__EXERCISE__. The expected output is the line with "Click row number 15 header" plus all lines after it to the end of the material below, reproduced exactly, with pictures omitted and nothing else included.

__EXERCISE MATERIAL__.
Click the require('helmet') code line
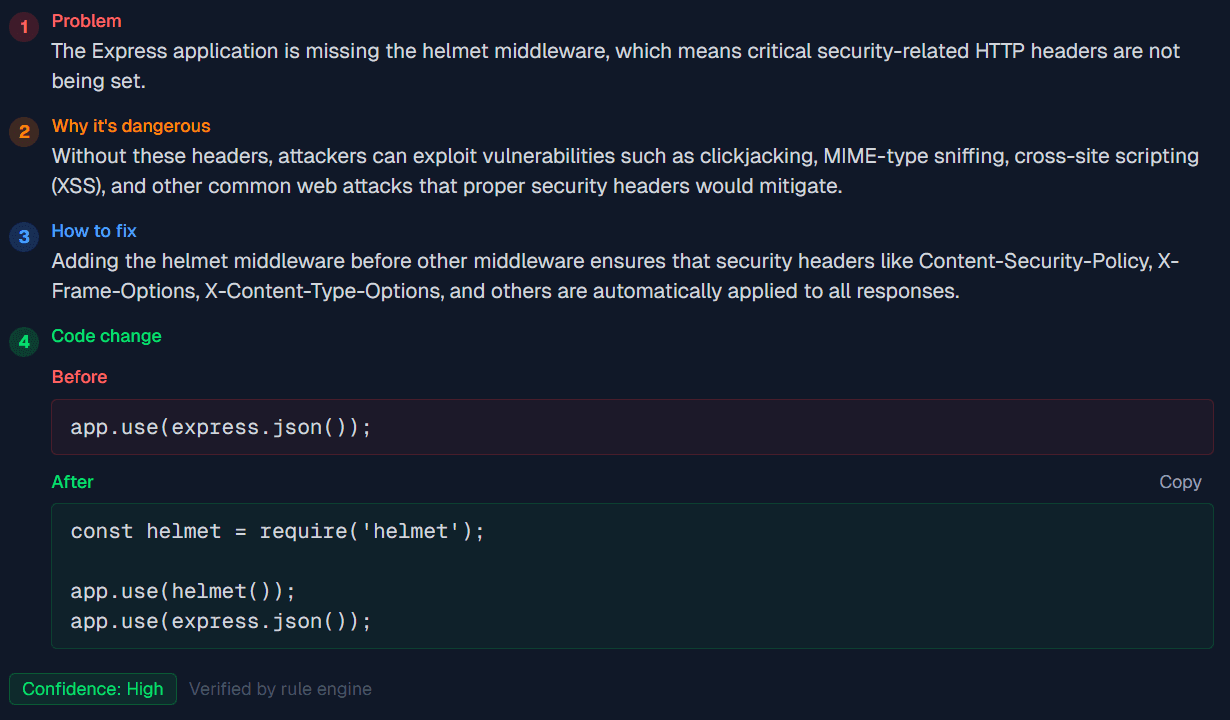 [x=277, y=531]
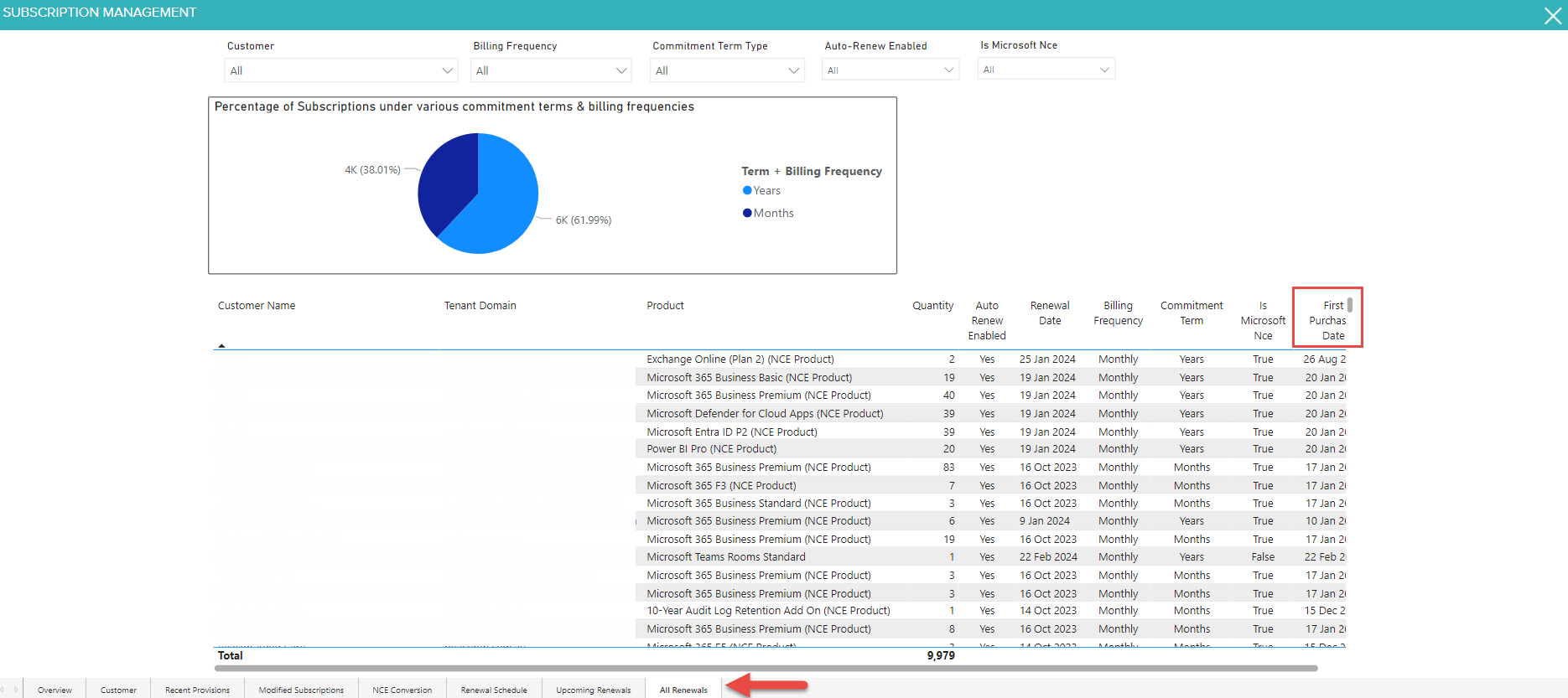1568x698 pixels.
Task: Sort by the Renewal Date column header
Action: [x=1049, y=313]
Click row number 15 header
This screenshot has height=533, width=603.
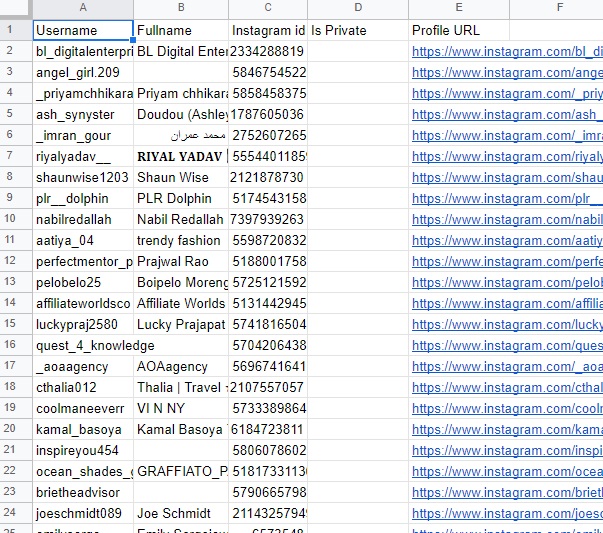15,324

__RESULT FOR THIS EXERCISE__.
Click row number 15 header
This screenshot has height=533, width=603.
15,324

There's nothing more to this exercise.